Hier soir, je commençais un jeu vidéo, Lifeless Planet. Ce matin, je lis qu’il y a des craintes que The Imitation Game présente Alan Turing comme étant hétérosexuel. Certes, il s’agit là d’un jeu vidéo et d’un film. Mais ils questionnent la représentation de l’orientation sexuelle des personnages. C’est l’occasion d’y réfléchir ensemble !

Lifeless Planet

J’ai à peine commencé cette aventure, mes réflexions se baseront sur la première demi-heure. Peut-être que certaines de mes conclusions sont fausses.

Dans ce jeu, vous incarnez un astronaute américain qui, suite à un atterrissage raté, se retrouve sans son équipe sur une planète inhabitée. Cependant, il s’avère qu’il y a des restes de campements russes sur cette planète. Vous cherchez à découvrir où sont vos collègues, s’ils sont encore en vie, et pourquoi ce campement est vide.

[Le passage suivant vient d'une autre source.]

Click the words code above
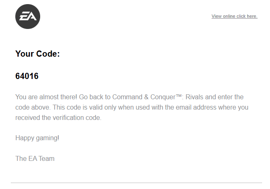The image size is (270, 189). [x=33, y=107]
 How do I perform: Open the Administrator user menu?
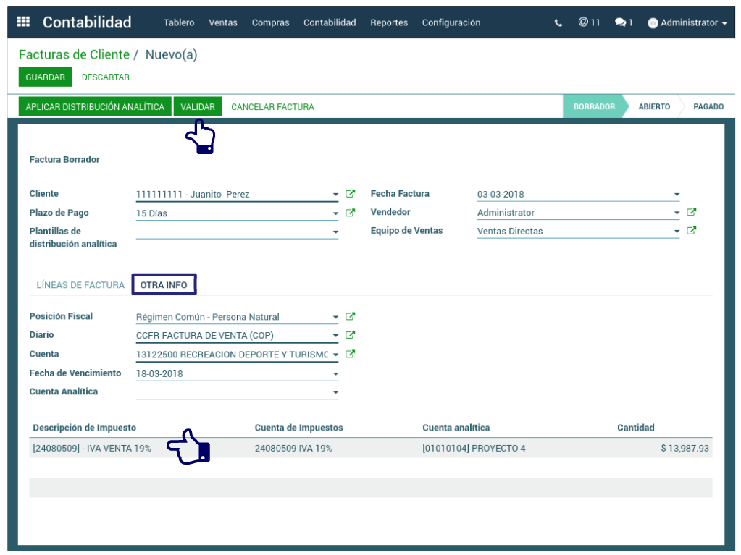click(687, 23)
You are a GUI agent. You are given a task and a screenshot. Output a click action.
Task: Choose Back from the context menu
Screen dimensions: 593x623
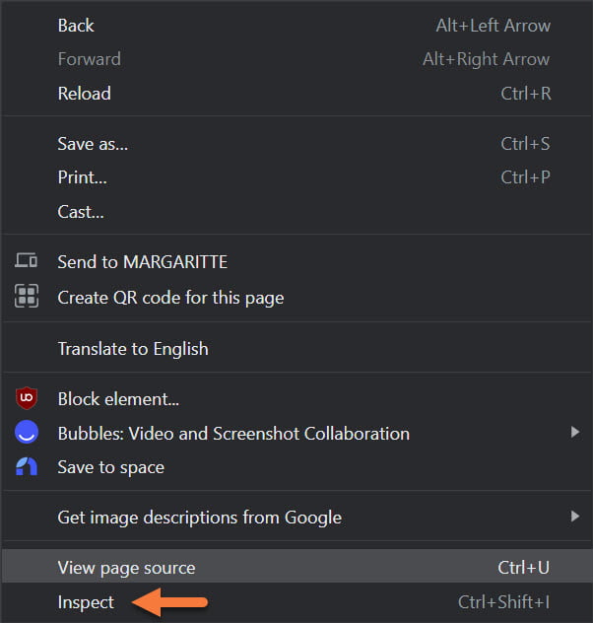(76, 26)
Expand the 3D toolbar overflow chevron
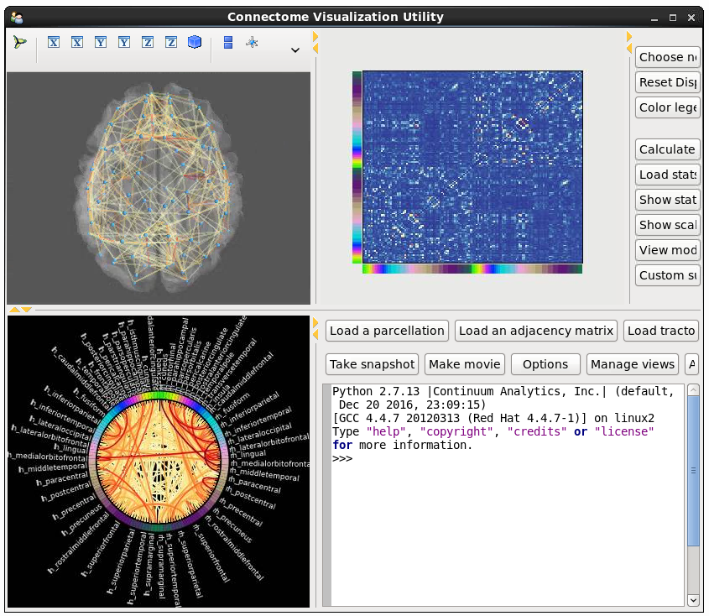The height and width of the screenshot is (616, 709). click(295, 50)
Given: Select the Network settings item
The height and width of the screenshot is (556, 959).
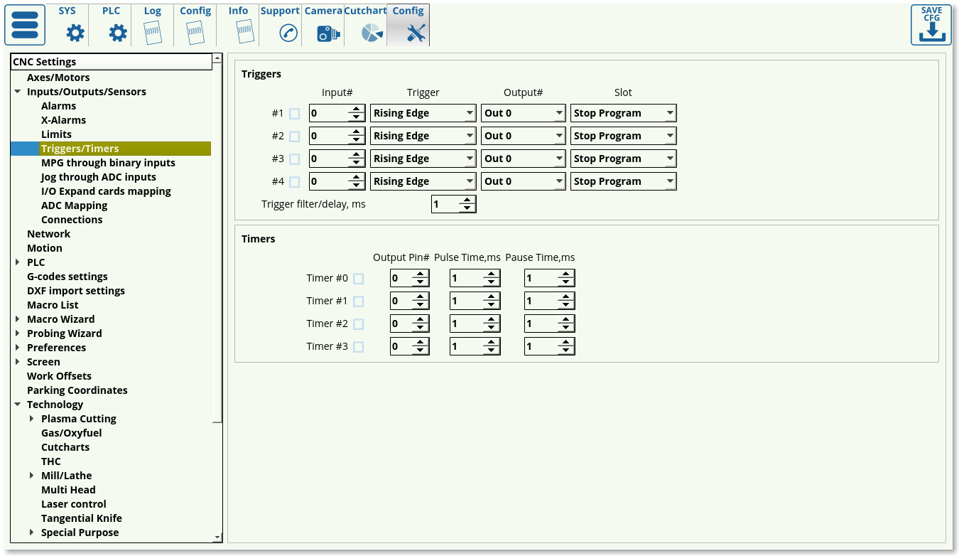Looking at the screenshot, I should 48,234.
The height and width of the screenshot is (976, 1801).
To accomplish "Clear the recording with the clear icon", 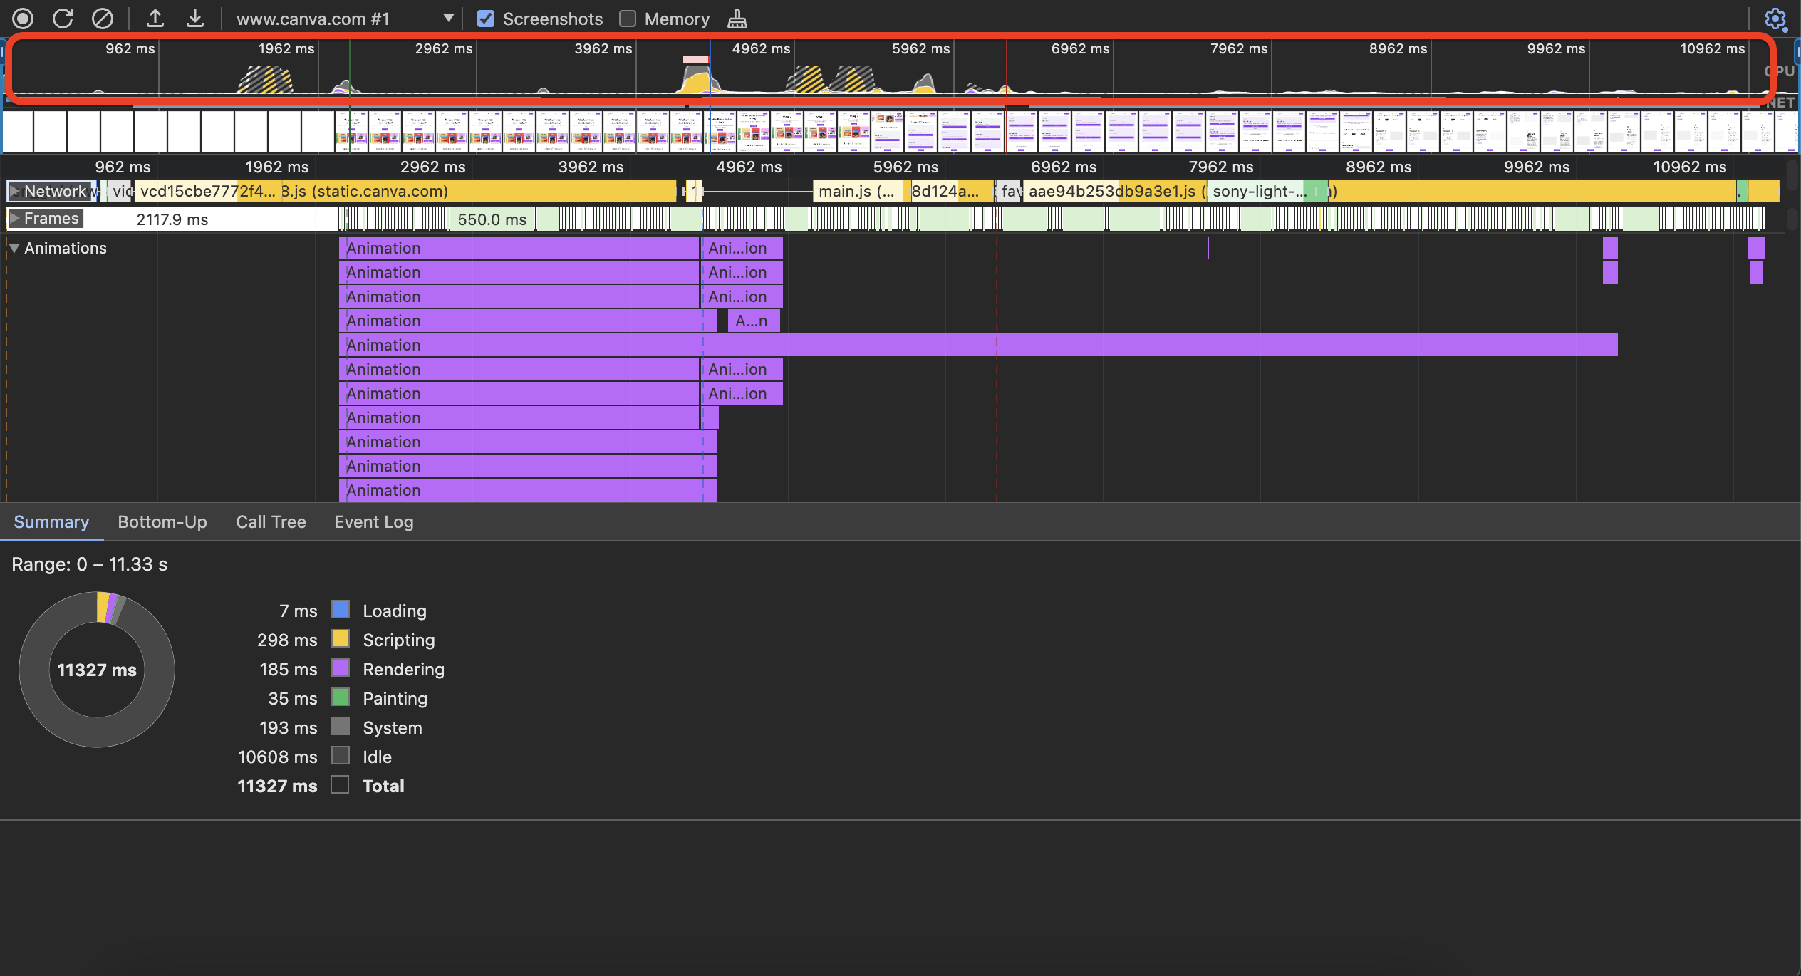I will coord(103,19).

Voici la tête du protagoniste :

astronaute lifeless planet

C’est l’astronaute, pas le livre.

J’aurais beaucoup aimé que le personnage ne soit pas genré. Les joueurs auraient pu supposer qu’il s’agit d’une femme, d’un homme ou d’une licorne, à leur bon vouloir. Néanmoins, assez tôt, le protagoniste parle et prouve qu’il a une grosse voix bien grave, laissant sous-entendre qu’il s’agit d’un homme.

Un peu plus tard, nous le voyons dans une cabine de son vaisseau spatial. A côté du hublot, il y a la photo d’une femme. Tout de suite, je me suis dit : « Ah ! Je joue un hétéro ! » .

Voilà le cœur du problème : j’ai pensé automatiquement qu’il s’agissait de sa compagne et qu’il était hétérosexuel. Pourtant, je fréquente beaucoup de LGBTIQA+ (lesbienne, gay, bi, trans, intersexe, queer, asexuel, etc…), je suis lesbienne, rares sont les personnages hétérosexuels dans mes histoires…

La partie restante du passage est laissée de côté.